--- Problem ---
After locating the line with "This screenshot has", retype it and every later line exactly, stopping at the end of the records.

--- Records for the task ---
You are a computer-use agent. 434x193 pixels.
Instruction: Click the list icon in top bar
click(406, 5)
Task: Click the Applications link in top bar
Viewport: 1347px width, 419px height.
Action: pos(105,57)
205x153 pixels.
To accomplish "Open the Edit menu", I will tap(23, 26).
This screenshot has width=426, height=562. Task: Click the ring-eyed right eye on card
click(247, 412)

--- Exercise result ---
This screenshot has width=426, height=562. Task: Click the ring-eyed right eye on card
click(247, 412)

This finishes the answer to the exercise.